MADISON, Wis. — As another semester comes to a close at the University of Wisconsin and thousands of students complete their college careers, research conducted by One Wisconsin Institute has found that those graduating with student loan debt face an average monthly payments of $388 for the next 18 to 22 years as they join the trillion-dollar student loan debt crisis. In 2011, it was estimated that student loan debt in the U.S. topped one trillion dollars, exceeding credit card debt in the nation’s households.
Scot Ross, Executive Director of One Wisconsin Institute commented, “The trillion dollar student loan debt crisis literally stands between college graduates and their share of the American dream, deferring home purchases, preventing new car purchases and depressing economic recovery.”
Original research by One Wisconsin Institute demonstrates that the student loan debt crisis is an enormous drag on Wisconsin’s economy. Over $200 million in new car purchases are being diverted from Main Street Wisconsin to Wall Street banks on an annual basis and home purchasing rates are dramatically depressed among households with student loan debt.
Ryan Adserias, graduating with an advanced degree in education policy commented, “I was always told to go to college and that its worth whatever loans you have to take out because you’ll get a good job and make good money. As a first generation college student the opportunity to earn a college degree has been life changing. Unfortunately the system has changed since I was told to go achieve my dreams. Tuition and fees are much higher than they used to be. I will graduate with over $81,000 in student loan debt; I am not alone and it is not our fault. The system needs to change.”

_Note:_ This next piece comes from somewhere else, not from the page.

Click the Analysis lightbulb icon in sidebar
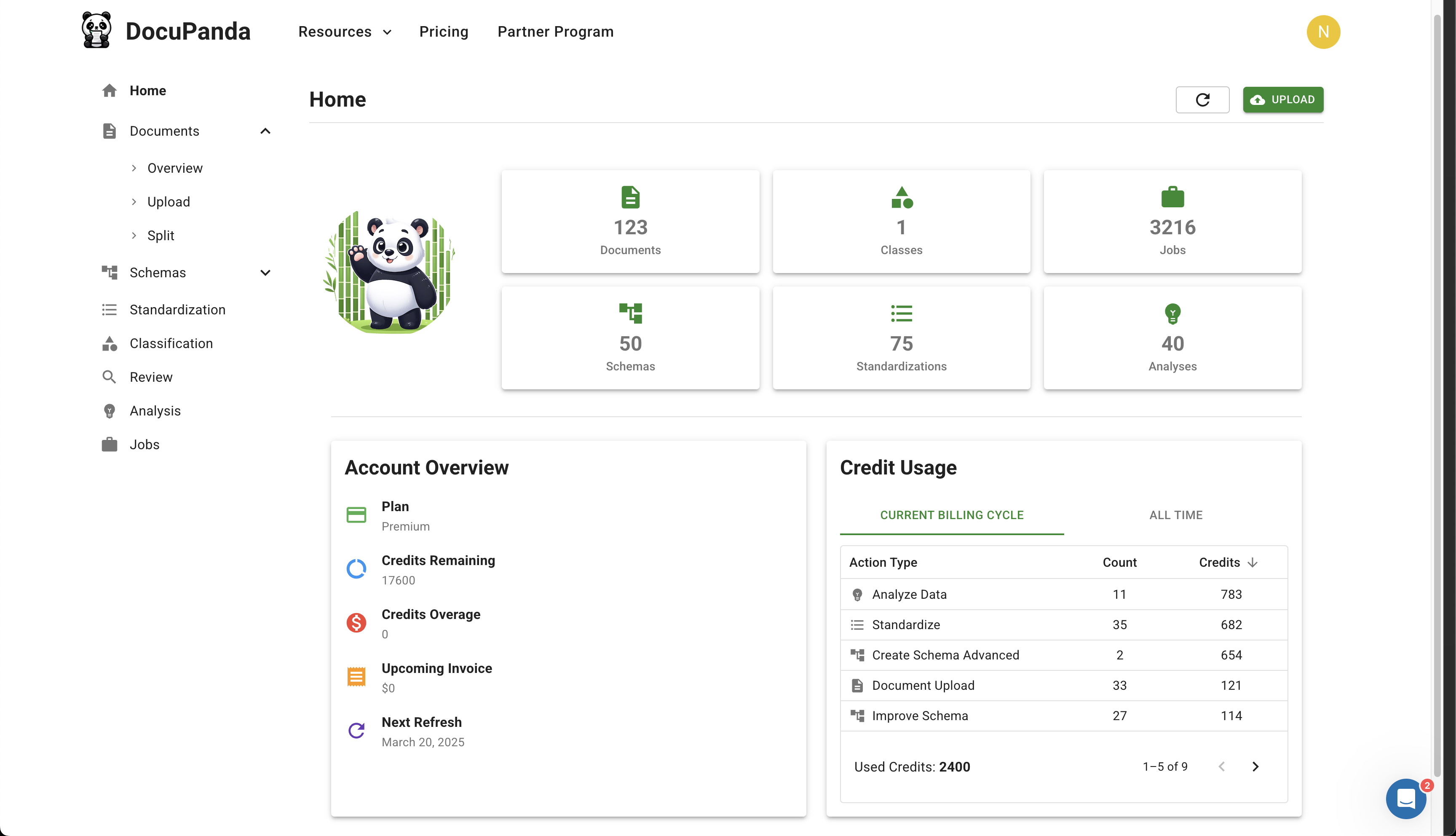 tap(109, 411)
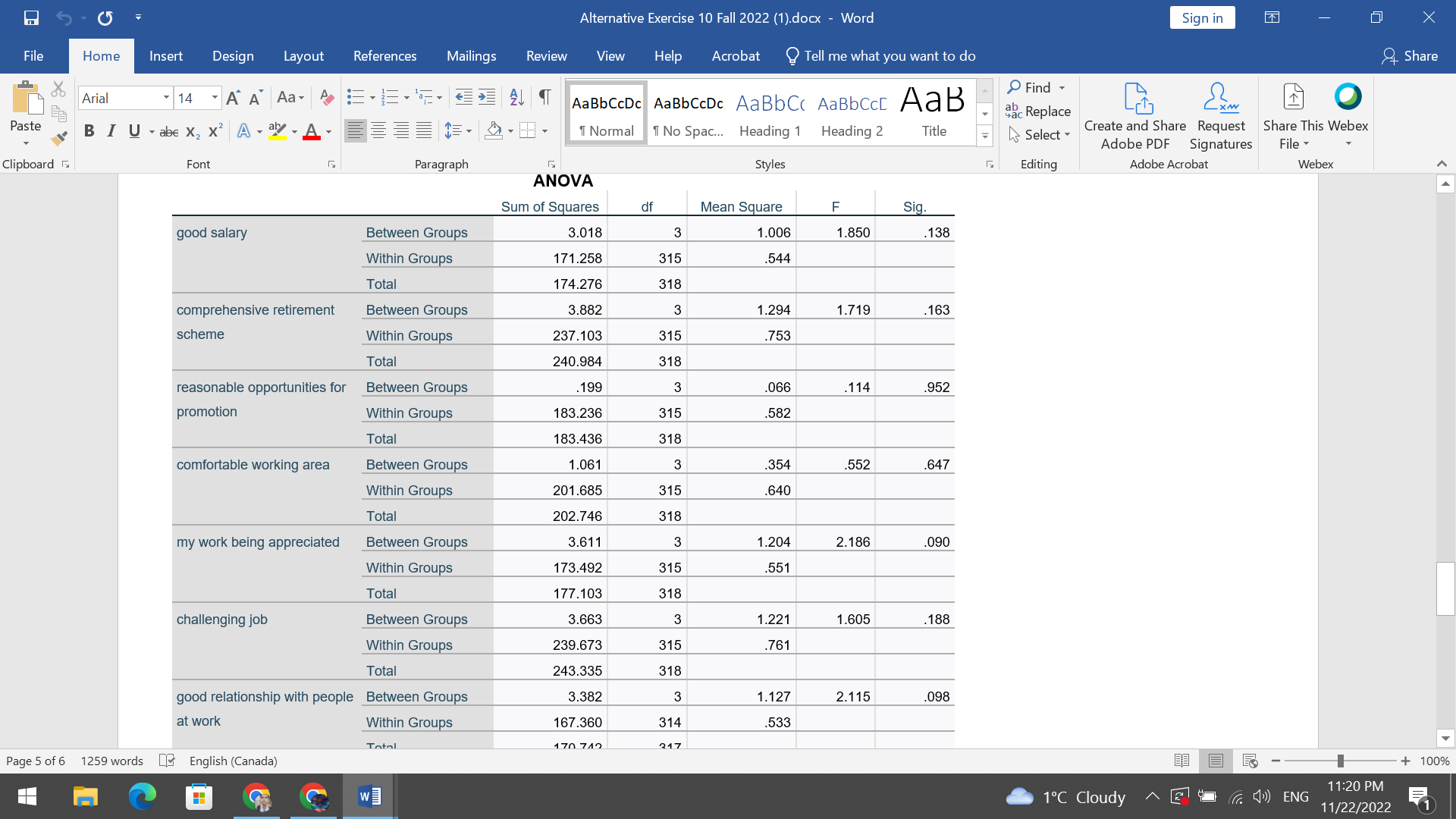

The average tuition at U.S. universities has increased 600% since 1980, far outpacing income and wage growth, and increasingly students and their families have been unable to absorb the cost of college in their budgets, creating an increased reliance on student loans.
As more students were forced to take out loans, federal laws were changed to remove bankruptcy protections, refinancing rights, statutes of limitations, truth in lending requirements, fair debt collection practice requirements and even state usury laws while unprecedented powers of collection were granted to the lending industry. In addition, federal legislation was passed to encourage student loan debt consolidations, increasing the length of indebtedness and increasing the total amount paid to retire the loan.
Selma Aly, a United Council of UW Student board member graduating from UW-Madison said, “Student loans came into my life not as a way to pay for college, but as a way for me to stay in college. Tuition, room, and board are expensive, and when it comes down to it I don’t qualify for enough financial aid to cover some of the basic necessities in life and in succeeding in my studies. The system is taking advantage of students and if it doesn’t change soon we’ll fall further behind.”
According to UW System officials, over 70% of students are taking out loans to pay tuition and the average debt for a graduating student is roughly $27,000. In addition, the New York Times recently reported that the fastest growing demographic of persons with student loan debt are those over the age of 60, largely parents co-signing for their children’s student loans.
Ross noted that some steps have been taken to undo the damage of law changes adopted in the mid and late 1990s. Policies including making the government the originator of federal loans, capping loan payments at a fixed percentage of household income and limiting the term of loans could help mitigate the crisis moving forward.
He concluded, “The trillion dollar student loan debt has reached crisis proportions, not just for students and their parents but for our entire economy. This crisis is a direct result of giving Wall Street what it wanted, and it is far past time that we stop blaming the victims and demand real solutions from our policymakers.”